Tuesday, July 17, 2007

Sometimes My Cranium...

...gets overloaded and I have to let the pressure off.




  • I am, for the most part, a very laid back individual, and practice a "live and let live" lifestyle. If you want to tattoo your mother's ass on your face, well, that's your choice. But it always confounds me when people are so fucking arrogant that they think if only people would do as they do the world would be a paradise. Politicians come to mind, to name only one. So I quit watching their shit. In the long run, it may work for your ass, but it may not work for mine, of which I have little of.

  • I'm not a technological neophyte and I'm pretty good with my hands and such. But the quality of technical writers these days is pitiful. My combo DVD/VCR shit the bed after one year. I tried for three weeks to find one to replace it. Most models now are made to connect to cable boxes or some such other thingy. I finally found one at Best Buy. Records both DVD's and VCR's. It took my ass three hours to figure out how to use the fucker. Hooking it up was easy. Getting through the rest of the instructions was like reading Korean. They should put pictures of big-breasted women in the instructions. It would keep me from getting so pissed off.

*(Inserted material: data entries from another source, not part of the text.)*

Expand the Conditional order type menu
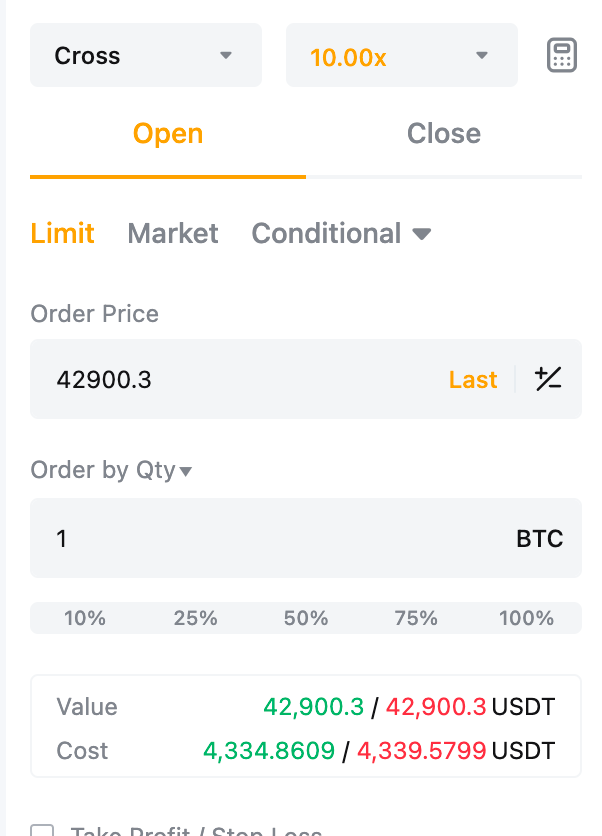 tap(341, 234)
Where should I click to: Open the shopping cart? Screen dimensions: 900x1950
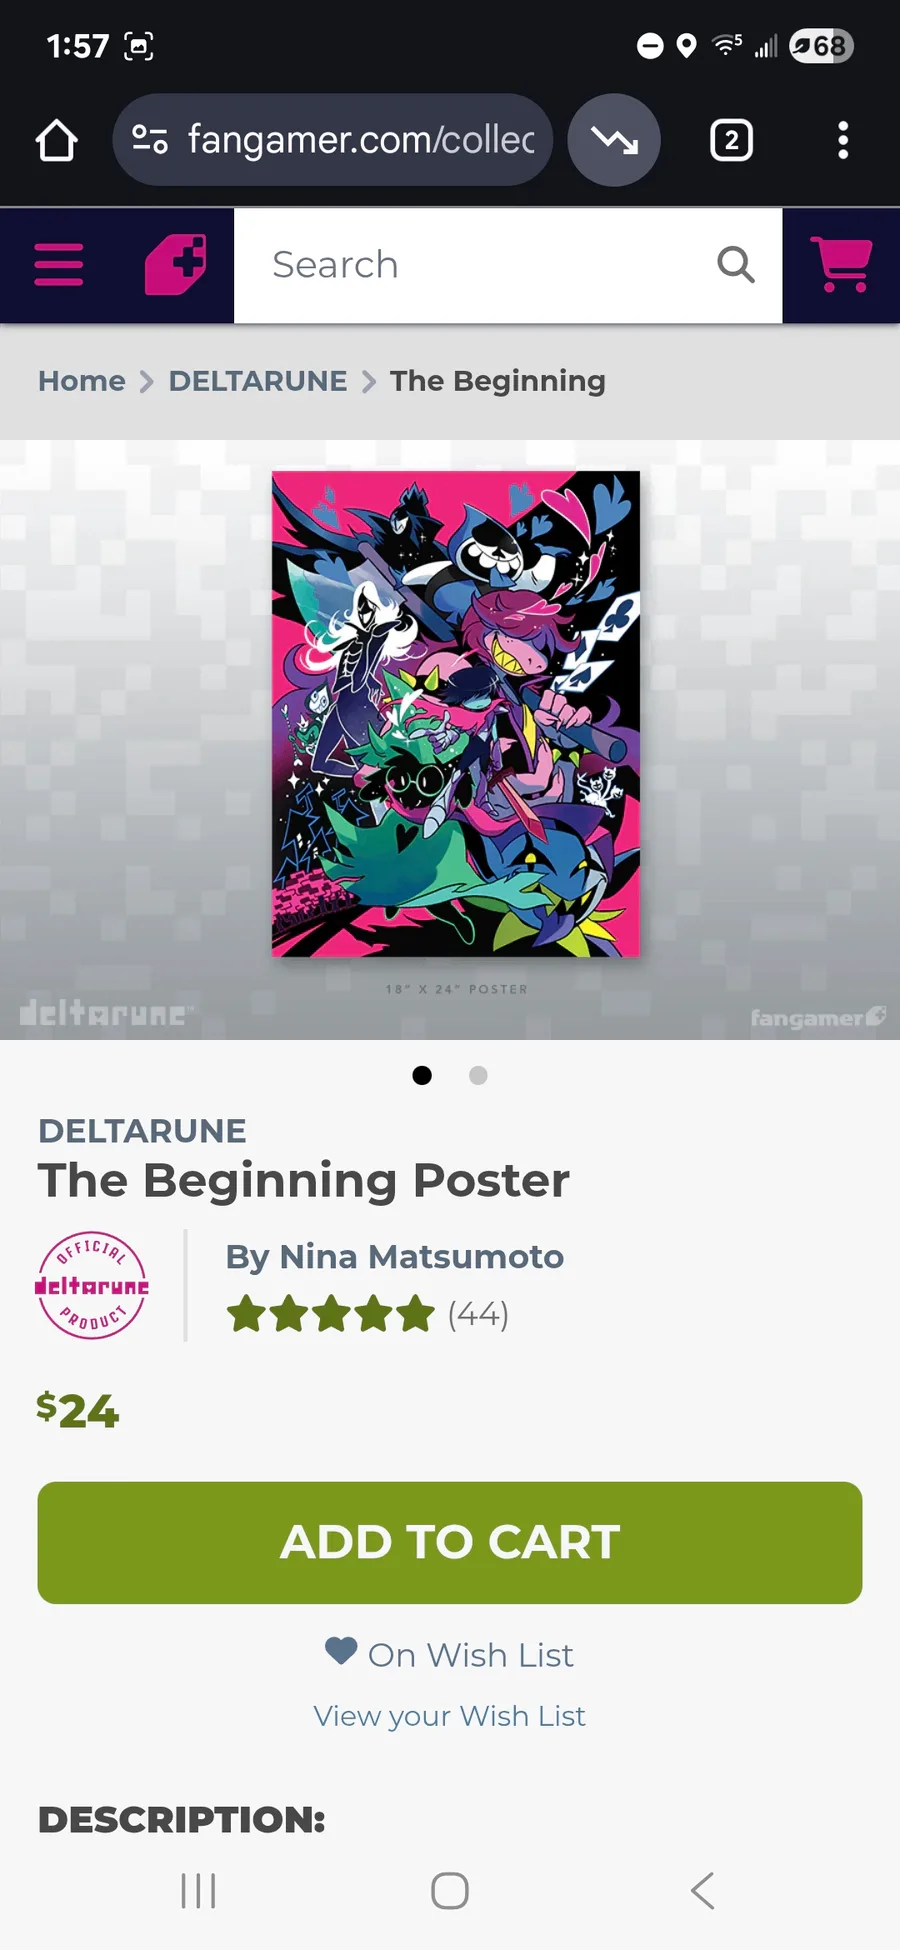(841, 265)
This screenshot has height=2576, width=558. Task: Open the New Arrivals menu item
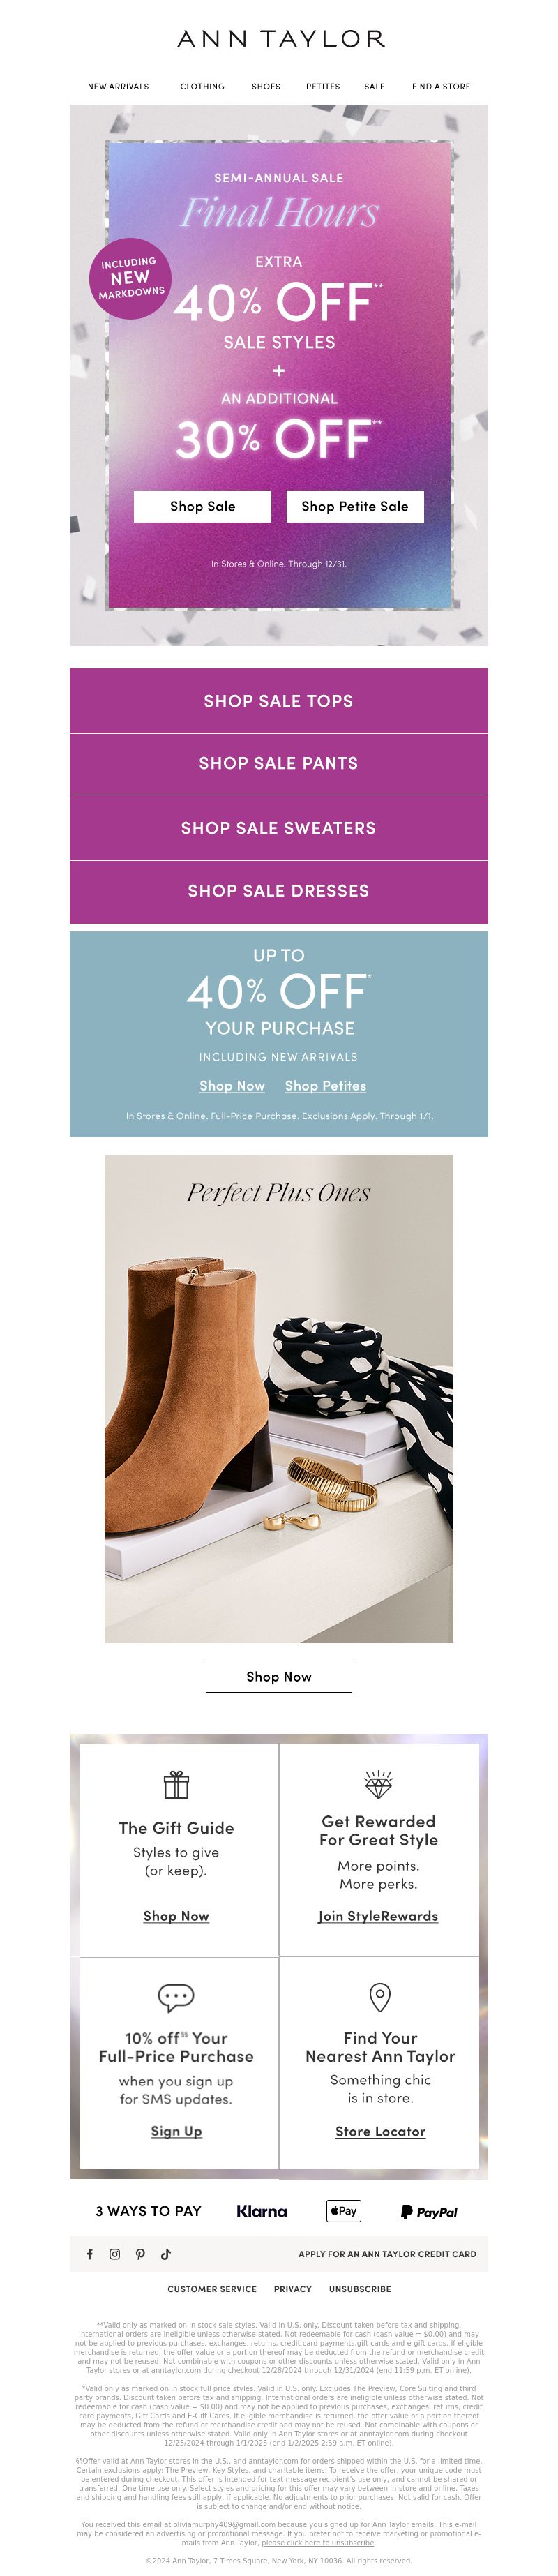(118, 87)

  • Someone called me a "dead dick boy" in the comments. I have a good sense of humor and I don't take myself too seriously, and I discuss that aspect of my life freely. But the damned thing ain't always dead. Just wanted to clear that up.

  • Sometimes the thing you're looking for the most is right under your nose. In my case it's another glass of wine. And a peek at BabsRn's "mine are real, thank you very much" breasts. Hey, my body is getting old, so I've been reminded.

  • Ever taken Wellbutrin? That is some bad, bad shit. It's an anti-depressant but they found that if you take it for a month or so it will help you quit smoking. I can see why. Because if you take it you're going to kill yourself anyways, so that solves that. I quit taking it after two days. I couldn't drive, couldn't think, couldn't concentrate. Hell, I couldn't do shit. On the other hand, if you have SAD, then I recommend Clonazepam. You take two of those bad boys and settle in with a box of wine and you'll be talking to Jesus and the entire squadron of archangels.

  • Best concerts I've ever seen. Jethro Tull at Carmichael Auditorium at UNC after Thick As A Brick came out. Steely Dan at the Palladium(now goes by another name) in Charlotte. I don't know diddly about sound equipment and the like, but damned if they don't do it well.

  • Everything on TV nowadays is contrived. Reality shows, cooking shows, game shows. When my eldest was born and the ex and her sister went out shopping, I took the young tyke to the market and we purchased a box of bread-making mix. I took him home, put him in his little carry seat, plopped him on the kitchen counter and gave him a Heineken. I then talked him through the finer points of cooking and such. During this time the wimmin's came home and were just flabbergasted by my prowess. There should have been cameras. I looked good back then.